▸ Direction: Which lines in the listing below contain the word "next"? Show each of those lines in full, matching case exactly.

[Rows of pointing data]
++++++++++++++++++++
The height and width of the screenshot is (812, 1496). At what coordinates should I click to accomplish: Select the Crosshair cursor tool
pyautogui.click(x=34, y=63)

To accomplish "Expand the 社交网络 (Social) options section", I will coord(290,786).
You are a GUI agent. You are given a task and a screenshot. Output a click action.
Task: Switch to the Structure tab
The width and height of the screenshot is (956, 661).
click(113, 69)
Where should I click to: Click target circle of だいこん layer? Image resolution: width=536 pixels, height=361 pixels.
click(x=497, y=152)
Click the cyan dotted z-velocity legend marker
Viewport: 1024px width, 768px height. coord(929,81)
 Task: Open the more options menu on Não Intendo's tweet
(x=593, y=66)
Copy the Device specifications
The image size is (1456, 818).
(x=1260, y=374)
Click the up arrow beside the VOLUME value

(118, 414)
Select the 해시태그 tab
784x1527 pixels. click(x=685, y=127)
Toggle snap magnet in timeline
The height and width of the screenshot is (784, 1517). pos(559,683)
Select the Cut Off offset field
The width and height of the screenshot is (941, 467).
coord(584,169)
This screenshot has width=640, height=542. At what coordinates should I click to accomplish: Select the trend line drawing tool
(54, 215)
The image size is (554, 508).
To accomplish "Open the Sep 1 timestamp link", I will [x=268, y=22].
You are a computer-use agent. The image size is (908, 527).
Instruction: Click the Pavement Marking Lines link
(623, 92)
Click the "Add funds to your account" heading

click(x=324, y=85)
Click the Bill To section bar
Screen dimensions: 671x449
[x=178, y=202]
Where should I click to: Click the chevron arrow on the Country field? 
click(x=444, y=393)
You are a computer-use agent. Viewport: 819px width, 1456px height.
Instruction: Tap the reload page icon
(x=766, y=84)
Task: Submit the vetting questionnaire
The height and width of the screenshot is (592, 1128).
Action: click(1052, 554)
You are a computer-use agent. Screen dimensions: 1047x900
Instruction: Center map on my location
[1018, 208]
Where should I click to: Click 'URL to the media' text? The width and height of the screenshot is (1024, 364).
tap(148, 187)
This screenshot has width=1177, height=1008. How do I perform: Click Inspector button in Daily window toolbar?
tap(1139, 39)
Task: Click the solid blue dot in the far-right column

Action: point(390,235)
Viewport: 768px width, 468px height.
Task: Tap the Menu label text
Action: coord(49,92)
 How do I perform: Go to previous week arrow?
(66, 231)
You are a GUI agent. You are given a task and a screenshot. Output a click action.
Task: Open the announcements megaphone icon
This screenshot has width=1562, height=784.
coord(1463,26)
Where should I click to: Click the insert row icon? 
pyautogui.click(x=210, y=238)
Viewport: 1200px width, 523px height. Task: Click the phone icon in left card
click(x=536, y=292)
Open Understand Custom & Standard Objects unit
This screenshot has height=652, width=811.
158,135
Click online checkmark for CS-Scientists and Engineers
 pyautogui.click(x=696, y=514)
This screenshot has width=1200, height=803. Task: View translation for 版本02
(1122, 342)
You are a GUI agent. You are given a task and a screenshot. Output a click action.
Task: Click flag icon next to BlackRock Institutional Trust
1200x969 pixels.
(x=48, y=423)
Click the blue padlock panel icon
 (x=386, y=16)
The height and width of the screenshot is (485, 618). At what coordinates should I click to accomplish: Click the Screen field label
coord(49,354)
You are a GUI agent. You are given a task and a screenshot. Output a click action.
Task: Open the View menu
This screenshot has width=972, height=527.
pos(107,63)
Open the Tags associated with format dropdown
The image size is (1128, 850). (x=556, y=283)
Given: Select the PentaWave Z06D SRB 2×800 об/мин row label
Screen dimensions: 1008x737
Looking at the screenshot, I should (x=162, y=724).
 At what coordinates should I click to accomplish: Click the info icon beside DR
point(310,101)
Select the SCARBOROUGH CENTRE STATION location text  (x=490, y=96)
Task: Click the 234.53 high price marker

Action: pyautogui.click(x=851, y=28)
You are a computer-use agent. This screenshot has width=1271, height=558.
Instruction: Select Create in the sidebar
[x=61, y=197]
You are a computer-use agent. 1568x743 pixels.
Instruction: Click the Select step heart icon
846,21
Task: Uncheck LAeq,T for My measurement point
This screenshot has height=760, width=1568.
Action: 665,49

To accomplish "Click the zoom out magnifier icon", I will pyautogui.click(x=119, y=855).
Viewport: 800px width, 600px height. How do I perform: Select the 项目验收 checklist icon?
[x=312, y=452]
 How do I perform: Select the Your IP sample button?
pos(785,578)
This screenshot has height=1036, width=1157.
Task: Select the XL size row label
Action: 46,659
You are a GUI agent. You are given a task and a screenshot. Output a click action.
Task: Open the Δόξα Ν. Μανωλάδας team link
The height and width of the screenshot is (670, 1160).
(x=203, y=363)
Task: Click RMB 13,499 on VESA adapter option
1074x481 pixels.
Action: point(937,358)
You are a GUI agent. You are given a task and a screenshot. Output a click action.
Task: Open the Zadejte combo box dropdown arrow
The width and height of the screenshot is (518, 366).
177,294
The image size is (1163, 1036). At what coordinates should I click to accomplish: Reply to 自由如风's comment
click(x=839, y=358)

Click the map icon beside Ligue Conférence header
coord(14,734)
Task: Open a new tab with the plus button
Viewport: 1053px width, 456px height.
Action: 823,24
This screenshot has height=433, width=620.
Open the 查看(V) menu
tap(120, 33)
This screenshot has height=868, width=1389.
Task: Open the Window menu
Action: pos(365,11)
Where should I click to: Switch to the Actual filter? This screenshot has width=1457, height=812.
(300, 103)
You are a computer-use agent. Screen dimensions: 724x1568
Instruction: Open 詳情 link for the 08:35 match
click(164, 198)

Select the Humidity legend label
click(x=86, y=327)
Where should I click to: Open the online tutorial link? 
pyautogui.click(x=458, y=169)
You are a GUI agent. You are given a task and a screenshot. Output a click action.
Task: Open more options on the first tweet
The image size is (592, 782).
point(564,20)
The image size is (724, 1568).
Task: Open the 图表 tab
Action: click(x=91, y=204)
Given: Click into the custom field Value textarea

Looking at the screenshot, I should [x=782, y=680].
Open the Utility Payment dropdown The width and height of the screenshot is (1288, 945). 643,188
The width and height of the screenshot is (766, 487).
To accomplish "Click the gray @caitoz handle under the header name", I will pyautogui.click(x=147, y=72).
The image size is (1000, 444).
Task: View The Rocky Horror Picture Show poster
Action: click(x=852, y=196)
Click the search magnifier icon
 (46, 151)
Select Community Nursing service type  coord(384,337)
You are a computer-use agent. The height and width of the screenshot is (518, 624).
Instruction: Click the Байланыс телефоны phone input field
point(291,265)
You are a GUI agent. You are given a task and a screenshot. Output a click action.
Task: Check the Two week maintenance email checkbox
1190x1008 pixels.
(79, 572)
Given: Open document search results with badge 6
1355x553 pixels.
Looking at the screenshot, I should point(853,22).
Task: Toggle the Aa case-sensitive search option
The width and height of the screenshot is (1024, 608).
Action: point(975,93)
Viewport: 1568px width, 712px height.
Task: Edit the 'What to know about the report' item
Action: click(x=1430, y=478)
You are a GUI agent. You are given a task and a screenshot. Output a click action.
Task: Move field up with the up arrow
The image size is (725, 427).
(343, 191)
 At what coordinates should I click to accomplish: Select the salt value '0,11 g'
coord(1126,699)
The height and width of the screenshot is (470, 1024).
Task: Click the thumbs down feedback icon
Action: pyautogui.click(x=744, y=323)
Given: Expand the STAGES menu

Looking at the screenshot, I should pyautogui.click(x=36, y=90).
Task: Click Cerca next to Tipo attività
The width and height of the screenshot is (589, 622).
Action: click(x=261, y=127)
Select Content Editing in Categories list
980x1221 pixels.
++++++++++++++++++++
▸ Solution to this exercise:
Task: Click flag icon next to BlackRock Institutional Trust
Task: Click Cerca next to Tipo attività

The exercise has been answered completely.